■ Page extract ■
********

Future Use Cases (Phase 2+)

  1. Bazarr Integration: Import subtitles directly from Bazarr API
  2. Media Library Scanning: Auto-discover subtitles in /vault media folders
  3. Batch Processing: Apply same style to multiple subtitle files

Architecture Components

1. File Upload System

Current State: VideoUploader accepts video files only Proposed State: FileUploader accepts video OR subtitle files

Changes Required: - Modify VideoUploader.tsx → rename to FileUploader.tsx - Accept both video and subtitle MIME types - Validate file extensions: .mp4, .mkv, .srt, .ass, .vtt - Show different UI hints based on file type - Max size: 2GB for video, 10MB for subtitles

UI Components:

<FileUploader
  onFileSelect={setUploadedFile}
  selectedFile={uploadedFile}
  acceptedTypes={['video', 'subtitle']} // both
/>

2. Job Creation Flow

Current State: All jobs require video_id and run Whisper Proposed State: Jobs can be video-based OR subtitle-based

Database Schema Changes: None required (existing schema supports both)

********

■ Provided data ■
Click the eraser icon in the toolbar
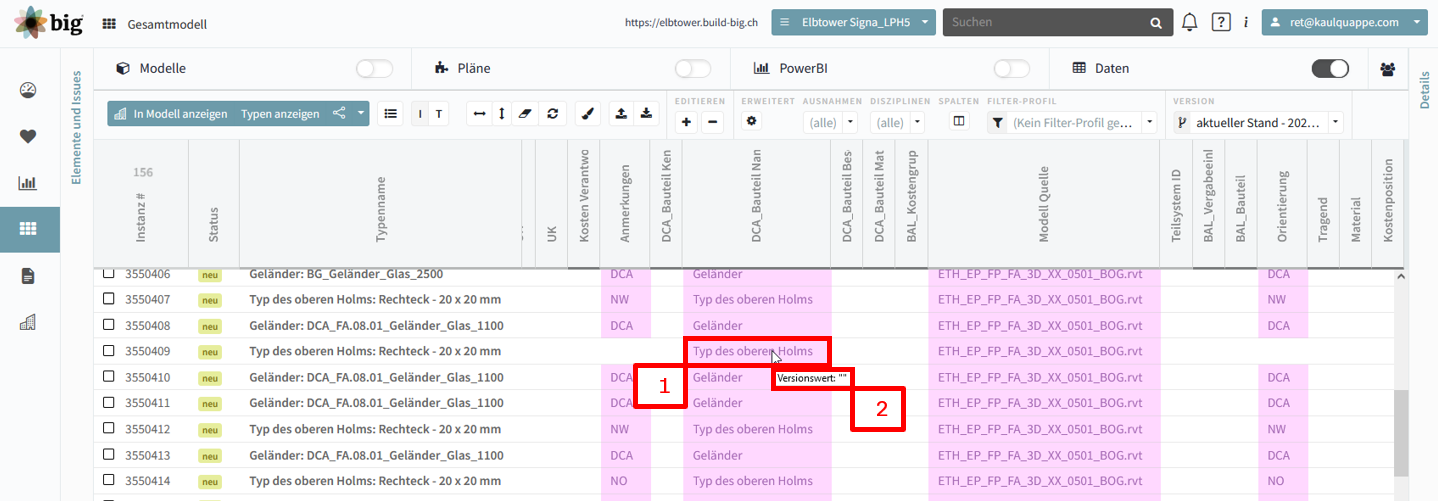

********

■ Exercise tasks ■
[A] For each statement about the architecture plan, answer yes or no according to whether it agrees with the plan, and quote the exact words that decide it. (i) Subtitle files may be up to 10MB in size. (ii) The database schema has to be changed. (iii) VideoUploader.tsx is to be renamed FileUploader.tsx.
[B] Reproduce the stretch of the architecture plan from "2. Job Creation" through "schema supports both)" word for word.
The material placed after the architecture plan is separate from it.

■ Task-by-task answers ■
[A]
(i) Yes: "Max size: 2GB for video, 10MB for subtitles"
(ii) No: "Database Schema Changes: None required (existing schema supports both)"
(iii) Yes: "Modify VideoUploader.tsx → rename to FileUploader.tsx"

[B]
2. Job Creation Flow

Current State: All jobs require video_id and run Whisper Proposed State: Jobs can be video-based OR subtitle-based

Database Schema Changes: None required (existing schema supports both)